(Saved data entries)
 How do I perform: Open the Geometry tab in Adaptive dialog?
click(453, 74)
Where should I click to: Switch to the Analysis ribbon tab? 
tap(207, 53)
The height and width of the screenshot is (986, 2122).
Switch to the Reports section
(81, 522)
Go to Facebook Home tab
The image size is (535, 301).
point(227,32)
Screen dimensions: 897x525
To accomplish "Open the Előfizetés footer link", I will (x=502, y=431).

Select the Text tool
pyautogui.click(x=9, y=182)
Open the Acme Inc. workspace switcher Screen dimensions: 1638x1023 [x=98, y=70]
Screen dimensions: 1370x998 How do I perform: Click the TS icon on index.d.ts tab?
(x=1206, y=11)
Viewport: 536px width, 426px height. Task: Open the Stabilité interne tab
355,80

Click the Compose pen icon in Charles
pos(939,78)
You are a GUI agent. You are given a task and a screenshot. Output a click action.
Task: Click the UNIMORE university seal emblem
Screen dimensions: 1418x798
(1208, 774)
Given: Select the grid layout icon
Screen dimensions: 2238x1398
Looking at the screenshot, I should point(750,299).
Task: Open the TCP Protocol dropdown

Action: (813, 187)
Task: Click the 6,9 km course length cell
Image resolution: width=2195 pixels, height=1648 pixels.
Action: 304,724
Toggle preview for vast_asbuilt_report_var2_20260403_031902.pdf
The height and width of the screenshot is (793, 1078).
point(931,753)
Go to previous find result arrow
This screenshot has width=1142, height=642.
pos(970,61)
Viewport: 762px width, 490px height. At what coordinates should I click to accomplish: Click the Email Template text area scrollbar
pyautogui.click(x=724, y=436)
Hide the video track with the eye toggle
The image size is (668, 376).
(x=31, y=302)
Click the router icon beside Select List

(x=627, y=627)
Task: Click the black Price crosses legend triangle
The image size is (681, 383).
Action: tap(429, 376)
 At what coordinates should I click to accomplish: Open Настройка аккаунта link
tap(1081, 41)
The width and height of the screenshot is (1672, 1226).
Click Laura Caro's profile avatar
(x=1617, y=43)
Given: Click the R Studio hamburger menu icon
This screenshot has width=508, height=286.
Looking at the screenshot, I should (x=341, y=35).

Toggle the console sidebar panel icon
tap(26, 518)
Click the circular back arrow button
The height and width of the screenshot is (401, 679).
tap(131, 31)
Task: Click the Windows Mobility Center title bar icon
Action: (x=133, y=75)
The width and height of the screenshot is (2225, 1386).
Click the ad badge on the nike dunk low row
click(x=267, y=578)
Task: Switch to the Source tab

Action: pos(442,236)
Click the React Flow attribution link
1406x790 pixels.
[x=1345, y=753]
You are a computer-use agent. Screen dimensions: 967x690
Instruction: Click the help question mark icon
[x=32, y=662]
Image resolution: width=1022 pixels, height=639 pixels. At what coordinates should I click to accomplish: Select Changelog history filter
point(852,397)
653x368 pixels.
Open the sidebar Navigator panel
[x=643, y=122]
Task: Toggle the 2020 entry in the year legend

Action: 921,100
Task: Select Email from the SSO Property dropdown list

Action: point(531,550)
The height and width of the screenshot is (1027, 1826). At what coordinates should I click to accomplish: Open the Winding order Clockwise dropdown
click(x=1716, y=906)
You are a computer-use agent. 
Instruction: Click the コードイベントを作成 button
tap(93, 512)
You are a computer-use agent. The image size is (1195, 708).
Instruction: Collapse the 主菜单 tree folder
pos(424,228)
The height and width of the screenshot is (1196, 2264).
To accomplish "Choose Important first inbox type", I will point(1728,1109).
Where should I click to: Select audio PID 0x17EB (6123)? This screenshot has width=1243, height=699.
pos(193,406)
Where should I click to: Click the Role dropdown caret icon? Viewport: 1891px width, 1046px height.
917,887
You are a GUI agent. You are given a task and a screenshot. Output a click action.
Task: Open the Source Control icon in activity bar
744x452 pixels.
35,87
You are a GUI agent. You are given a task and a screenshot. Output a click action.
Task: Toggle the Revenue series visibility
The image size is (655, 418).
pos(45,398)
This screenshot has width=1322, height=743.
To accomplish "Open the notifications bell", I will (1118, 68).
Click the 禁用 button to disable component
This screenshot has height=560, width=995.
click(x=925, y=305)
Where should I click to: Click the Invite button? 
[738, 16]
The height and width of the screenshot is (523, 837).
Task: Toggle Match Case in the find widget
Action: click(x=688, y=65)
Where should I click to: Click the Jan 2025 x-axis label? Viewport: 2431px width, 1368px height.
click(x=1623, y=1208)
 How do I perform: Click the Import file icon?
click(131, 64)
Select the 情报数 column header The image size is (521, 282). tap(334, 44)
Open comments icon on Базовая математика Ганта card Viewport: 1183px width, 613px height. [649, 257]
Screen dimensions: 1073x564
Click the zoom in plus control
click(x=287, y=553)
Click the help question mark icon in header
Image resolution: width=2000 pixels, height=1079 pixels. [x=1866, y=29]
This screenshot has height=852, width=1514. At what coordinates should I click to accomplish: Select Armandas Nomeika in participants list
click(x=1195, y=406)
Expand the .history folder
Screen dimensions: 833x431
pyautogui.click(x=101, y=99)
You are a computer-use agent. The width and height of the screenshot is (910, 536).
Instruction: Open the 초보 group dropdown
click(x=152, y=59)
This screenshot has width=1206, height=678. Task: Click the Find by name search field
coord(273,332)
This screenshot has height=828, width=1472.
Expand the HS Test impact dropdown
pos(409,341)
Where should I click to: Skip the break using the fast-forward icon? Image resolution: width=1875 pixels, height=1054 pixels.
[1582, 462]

# Action item:
Only the lines from the beginning of the entries through the line bearing "Screen dimensions: 897x525" should be returned, each exactly as written.

# Output of the exercise:
 How do I perform: Open the Geometry tab in Adaptive dialog?
click(453, 74)
Where should I click to: Switch to the Analysis ribbon tab? 
tap(207, 53)
The height and width of the screenshot is (986, 2122).
Switch to the Reports section
(81, 522)
Go to Facebook Home tab
The image size is (535, 301).
point(227,32)
Screen dimensions: 897x525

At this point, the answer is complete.